Travel Tip: Books a Toyota Yaris or another cheaper alternative just one day before landing there. Since the system allots one to you, you will almost always get an upgrade at the counter as the cheapest cars will already be booked (only in a prepaid situation). Talk to agencies like ASAP or Thai Rent-a-Car kind of smaller players as they will go out on a limb to accommodate your requests, unlike the very large brands which don’t really bother if you need any last-minute adjustments.
So, it was the Altis with a 1800CC 1.8VL 16 valve intelligent engine which I was offered. I was driving up the hills of Kathu effortlessly, which on a Yaris felt like being ferried along with a wailing pregnant hog, especially on the climbs.
Though I do own my apartment in Bangtao, an upmarket & expat infested beach area in Phuket, I almost always choose to stay either in Patong or Kata beach areas just for the energy those places bring to you. The bars in expat zones are priced for expats which is exactly what we Indians yearn for. Add some live music to the scene and its akin to Jannat for our desi hearts.
Ok, so apart from my work schedules which usually got over by 3pm or so, I did manage to catch some very local happenings. like Loy Krathong in October last year and the Vegetarian Festival early this year.

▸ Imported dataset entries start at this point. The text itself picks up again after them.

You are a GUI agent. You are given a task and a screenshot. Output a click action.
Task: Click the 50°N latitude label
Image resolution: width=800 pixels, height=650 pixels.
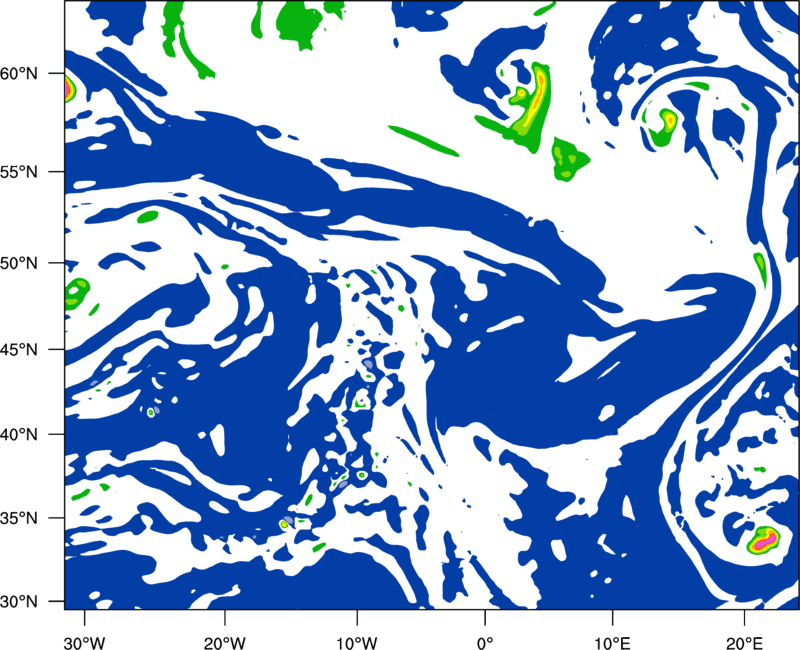coord(19,263)
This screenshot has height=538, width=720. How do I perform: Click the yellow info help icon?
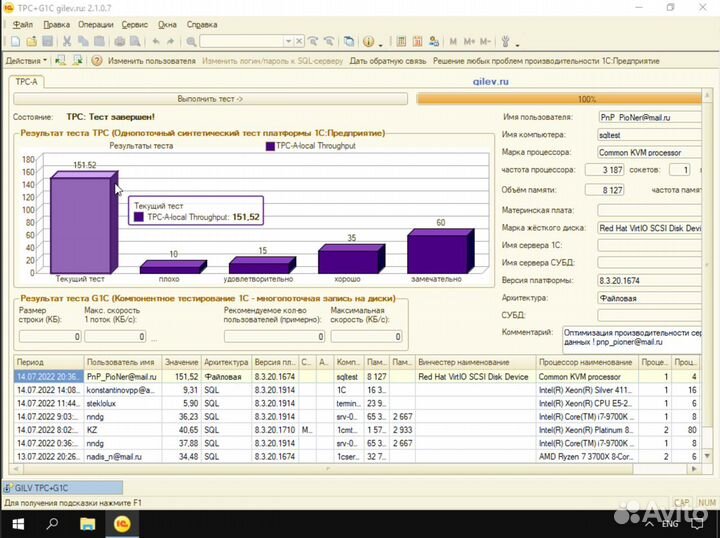pos(368,41)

The Loy Krathong is a prayer offered to the Water Lord to be kind to the crops and keep the nation prosperous always. It’s a complete visual delight to watch beautifully crafted flower arrangements being adorned with colorful candles and being set off into the waters. Some areas like Chiang Mai, up north in Thailand, still allow the lit lanterns to be set off into the sky but the government has realized the safety hazards involved and have decided to ban it in Phuket and surrounding areas.
Now comes my favorite part. The food during the festival. Oh my god, if there was ever a food scarcity in Cambodia or Laos that time of the year, you know where it has all landed up. Fresh seafood, amazing fusion food, deals on drinks everywhere. My favorite has always been the Som Tam Goong, translating to Raw Papaya Salad with Seafood.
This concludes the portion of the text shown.